En résumé, le principal avantage des canons lourds tirant des gros obus provient de la résistance de l’air. S’il n’y avait pas d’air autour de la Terre, tous les canons semblables, quelle que soit leur taille, tireraient aussi loin, et l’artillerie lourde aurait beaucoup moins d’importance. Il est vrai qu’alors il n’y aurait pas non plus d’artilleurs, ce qui serait dommage, car dans une tête, casquée ou non, il y a toujours un peu de cette chose divine : la pensée.

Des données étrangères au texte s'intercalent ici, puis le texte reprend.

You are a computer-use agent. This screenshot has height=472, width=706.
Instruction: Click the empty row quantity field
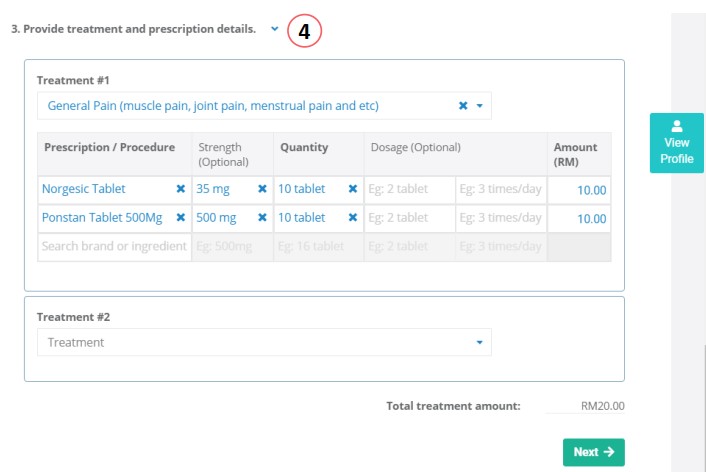click(318, 247)
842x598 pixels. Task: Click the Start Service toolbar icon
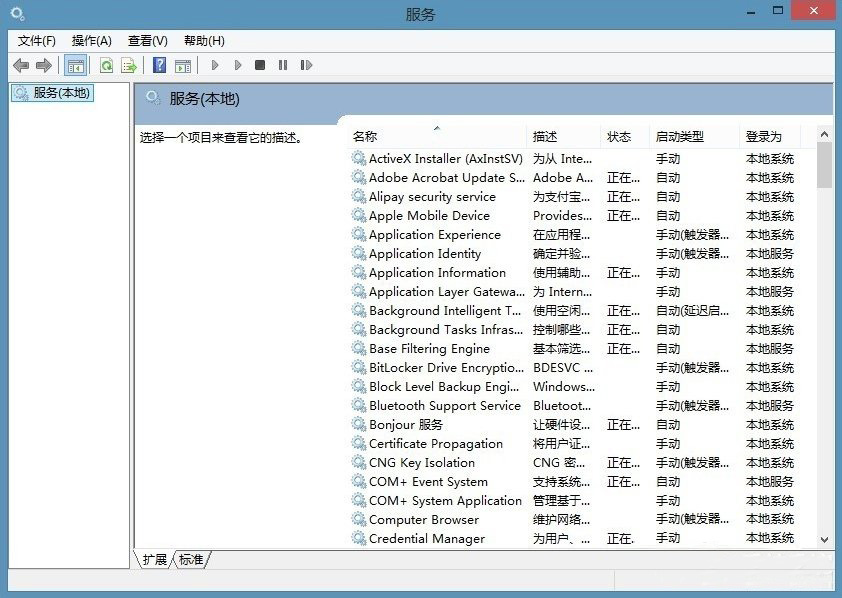(215, 65)
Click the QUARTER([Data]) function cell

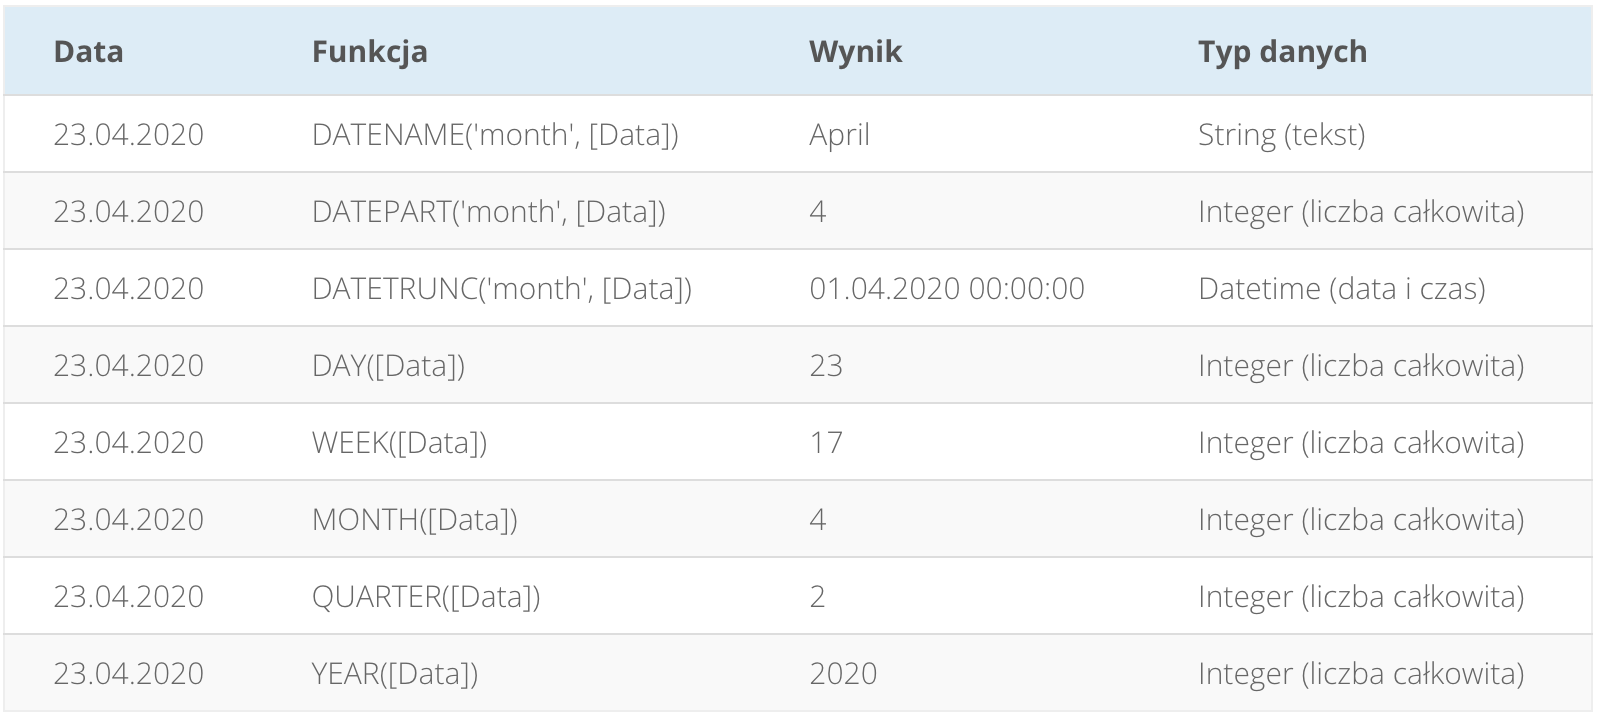point(426,597)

Tout cela on le savait, — en théorie, — avant la guerre. Si néanmoins on n’avait pas développé dans tous les pays l’artillerie lourde, c’est d’abord qu’on la considérait comme trop peu mobile pour la guerre à grande vitesse qu’imaginaient certains, doucement endormis dans le bercement fallacieux des précédens napoléoniens. C’est aussi qu’on supposait n’avoir jamais à tirer à des distances très grandes. En effet, pensait-on avec raison, tirer sur des objets tellement éloignés qu’on ne les voit pas est complètement inutile, car un tir doit pouvoir être réglé, donc son objectif vu, un tir non réglé n’étant qu’un gaspillage de poudre aux moineaux. Comme on ne peut guère observer du sol, à l’œil nu, les effets d’un tir à plus de quatre ou cinq kilomètres, on jugeait inutile d’avoir des portées plus grandes.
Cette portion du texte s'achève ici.